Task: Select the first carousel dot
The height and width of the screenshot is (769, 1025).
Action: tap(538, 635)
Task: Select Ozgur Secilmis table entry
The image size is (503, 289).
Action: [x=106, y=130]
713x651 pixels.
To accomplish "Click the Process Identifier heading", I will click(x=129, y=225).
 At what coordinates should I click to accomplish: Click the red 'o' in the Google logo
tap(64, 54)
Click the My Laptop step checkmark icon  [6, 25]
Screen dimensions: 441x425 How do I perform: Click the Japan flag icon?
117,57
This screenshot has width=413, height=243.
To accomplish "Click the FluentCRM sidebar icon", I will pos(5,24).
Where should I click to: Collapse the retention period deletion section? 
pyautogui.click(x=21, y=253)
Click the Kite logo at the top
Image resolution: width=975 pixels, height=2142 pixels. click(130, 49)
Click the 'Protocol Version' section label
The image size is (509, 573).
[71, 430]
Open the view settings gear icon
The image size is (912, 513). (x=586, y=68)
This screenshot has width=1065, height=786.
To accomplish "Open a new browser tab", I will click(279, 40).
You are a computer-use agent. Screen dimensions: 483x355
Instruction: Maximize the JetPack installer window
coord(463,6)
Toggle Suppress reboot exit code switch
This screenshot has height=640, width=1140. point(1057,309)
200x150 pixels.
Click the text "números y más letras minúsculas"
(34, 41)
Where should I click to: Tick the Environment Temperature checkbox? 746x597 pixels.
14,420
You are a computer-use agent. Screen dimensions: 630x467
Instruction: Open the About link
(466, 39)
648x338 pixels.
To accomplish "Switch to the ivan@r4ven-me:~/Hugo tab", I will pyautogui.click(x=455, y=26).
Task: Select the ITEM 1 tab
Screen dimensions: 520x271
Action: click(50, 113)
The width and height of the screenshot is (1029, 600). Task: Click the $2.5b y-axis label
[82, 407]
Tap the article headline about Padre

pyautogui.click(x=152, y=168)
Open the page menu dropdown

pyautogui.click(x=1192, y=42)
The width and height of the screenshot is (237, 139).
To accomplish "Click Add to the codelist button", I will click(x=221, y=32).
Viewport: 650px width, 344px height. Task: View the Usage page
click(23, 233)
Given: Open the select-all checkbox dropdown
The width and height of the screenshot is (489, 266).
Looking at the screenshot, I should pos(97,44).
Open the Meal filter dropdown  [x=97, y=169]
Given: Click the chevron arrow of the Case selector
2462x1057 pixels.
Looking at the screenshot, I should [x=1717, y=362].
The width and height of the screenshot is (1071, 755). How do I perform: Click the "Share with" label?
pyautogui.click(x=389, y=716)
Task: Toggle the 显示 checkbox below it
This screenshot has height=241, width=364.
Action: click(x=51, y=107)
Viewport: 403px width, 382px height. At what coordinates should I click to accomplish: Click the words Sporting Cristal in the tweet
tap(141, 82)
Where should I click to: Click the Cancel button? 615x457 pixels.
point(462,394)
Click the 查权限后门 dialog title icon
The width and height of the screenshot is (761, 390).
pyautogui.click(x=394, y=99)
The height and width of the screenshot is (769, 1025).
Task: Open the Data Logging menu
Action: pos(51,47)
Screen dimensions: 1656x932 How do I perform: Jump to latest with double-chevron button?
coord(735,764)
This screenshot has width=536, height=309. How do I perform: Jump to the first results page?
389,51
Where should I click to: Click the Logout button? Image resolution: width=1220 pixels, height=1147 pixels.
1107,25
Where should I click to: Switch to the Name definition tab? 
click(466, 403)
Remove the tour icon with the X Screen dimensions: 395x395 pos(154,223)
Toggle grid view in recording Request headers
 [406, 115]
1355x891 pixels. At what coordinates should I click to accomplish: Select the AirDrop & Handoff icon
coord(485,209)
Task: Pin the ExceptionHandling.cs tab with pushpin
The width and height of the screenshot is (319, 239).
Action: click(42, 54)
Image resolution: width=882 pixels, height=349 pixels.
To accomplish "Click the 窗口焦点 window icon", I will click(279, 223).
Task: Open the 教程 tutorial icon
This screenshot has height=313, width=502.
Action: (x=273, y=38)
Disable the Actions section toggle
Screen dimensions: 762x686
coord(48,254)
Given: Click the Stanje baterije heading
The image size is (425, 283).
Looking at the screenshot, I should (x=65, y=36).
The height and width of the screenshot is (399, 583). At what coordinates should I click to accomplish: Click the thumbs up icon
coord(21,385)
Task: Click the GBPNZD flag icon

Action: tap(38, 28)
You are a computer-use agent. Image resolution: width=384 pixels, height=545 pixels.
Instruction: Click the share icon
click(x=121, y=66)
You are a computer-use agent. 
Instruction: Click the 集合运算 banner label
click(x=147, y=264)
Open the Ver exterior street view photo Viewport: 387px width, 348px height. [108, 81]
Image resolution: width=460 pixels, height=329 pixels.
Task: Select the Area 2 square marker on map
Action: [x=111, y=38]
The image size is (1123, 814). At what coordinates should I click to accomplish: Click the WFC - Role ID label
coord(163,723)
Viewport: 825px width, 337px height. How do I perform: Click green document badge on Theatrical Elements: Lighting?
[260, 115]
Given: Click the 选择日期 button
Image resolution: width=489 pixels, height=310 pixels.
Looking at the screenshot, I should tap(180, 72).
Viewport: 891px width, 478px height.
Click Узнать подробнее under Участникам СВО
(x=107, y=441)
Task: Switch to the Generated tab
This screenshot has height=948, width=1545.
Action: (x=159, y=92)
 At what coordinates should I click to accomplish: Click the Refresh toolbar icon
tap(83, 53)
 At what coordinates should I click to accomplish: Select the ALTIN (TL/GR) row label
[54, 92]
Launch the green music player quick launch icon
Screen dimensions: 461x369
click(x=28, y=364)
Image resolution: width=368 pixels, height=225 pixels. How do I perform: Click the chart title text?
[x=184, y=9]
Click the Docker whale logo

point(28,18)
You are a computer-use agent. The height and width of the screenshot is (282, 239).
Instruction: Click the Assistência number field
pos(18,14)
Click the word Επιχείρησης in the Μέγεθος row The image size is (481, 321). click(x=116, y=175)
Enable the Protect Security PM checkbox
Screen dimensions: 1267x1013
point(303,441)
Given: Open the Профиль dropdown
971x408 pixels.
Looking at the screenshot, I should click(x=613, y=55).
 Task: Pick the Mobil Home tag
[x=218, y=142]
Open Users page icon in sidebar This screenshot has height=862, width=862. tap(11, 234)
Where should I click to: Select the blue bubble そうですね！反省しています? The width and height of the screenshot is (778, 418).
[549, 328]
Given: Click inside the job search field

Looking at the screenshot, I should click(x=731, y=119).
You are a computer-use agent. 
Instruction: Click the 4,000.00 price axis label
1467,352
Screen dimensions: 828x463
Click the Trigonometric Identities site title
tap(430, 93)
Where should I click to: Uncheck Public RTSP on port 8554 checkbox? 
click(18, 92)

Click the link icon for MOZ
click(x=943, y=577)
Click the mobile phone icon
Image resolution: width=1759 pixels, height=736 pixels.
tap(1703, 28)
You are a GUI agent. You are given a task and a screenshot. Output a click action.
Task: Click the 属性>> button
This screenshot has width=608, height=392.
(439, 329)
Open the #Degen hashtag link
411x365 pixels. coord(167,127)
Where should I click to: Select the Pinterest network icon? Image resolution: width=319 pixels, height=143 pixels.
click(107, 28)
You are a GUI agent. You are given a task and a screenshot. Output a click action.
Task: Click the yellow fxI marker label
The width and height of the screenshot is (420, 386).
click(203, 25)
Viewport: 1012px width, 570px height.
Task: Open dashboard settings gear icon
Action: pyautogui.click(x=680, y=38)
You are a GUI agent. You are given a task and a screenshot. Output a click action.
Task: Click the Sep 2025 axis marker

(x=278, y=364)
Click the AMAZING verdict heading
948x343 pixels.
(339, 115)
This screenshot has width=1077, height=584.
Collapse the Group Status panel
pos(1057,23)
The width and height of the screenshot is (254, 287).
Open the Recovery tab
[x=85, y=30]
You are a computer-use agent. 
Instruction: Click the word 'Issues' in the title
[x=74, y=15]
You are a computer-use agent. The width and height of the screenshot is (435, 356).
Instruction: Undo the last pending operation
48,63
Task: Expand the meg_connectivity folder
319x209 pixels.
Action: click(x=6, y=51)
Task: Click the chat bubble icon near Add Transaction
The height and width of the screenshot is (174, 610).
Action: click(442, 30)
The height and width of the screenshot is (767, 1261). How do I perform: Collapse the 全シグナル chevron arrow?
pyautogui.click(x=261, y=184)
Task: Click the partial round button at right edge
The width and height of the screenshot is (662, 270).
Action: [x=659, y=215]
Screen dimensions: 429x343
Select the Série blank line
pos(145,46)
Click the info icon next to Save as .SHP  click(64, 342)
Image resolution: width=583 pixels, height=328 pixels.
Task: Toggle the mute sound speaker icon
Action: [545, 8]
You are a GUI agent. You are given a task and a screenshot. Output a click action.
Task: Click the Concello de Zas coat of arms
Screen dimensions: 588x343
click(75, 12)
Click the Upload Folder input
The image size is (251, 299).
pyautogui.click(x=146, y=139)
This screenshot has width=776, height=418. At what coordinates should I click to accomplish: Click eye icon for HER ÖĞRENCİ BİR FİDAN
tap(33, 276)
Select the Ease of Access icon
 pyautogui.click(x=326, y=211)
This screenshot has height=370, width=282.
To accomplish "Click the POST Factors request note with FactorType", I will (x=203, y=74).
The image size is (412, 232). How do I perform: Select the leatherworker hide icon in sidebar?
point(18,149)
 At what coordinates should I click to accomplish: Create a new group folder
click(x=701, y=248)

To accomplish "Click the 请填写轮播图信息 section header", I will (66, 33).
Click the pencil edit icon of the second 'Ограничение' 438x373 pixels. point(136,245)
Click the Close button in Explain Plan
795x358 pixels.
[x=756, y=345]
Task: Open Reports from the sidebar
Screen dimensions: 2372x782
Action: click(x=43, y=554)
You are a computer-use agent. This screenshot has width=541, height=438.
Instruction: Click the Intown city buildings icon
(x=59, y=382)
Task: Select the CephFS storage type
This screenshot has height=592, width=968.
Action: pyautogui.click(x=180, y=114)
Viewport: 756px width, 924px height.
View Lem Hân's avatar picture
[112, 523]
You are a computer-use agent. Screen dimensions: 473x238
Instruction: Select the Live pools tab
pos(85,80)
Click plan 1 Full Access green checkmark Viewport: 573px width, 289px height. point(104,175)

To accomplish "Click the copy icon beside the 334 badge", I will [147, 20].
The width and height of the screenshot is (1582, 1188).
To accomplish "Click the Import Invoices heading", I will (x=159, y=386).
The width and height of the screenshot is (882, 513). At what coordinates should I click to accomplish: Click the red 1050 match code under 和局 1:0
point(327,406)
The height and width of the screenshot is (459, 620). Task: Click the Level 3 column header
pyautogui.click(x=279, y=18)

□ □ □ □

WORK ITEM |
When a line in the material includes the word "checkmark", copy it out.

RESPONSE |
Click the My Laptop step checkmark icon  [6, 25]
Click plan 1 Full Access green checkmark Viewport: 573px width, 289px height. point(104,175)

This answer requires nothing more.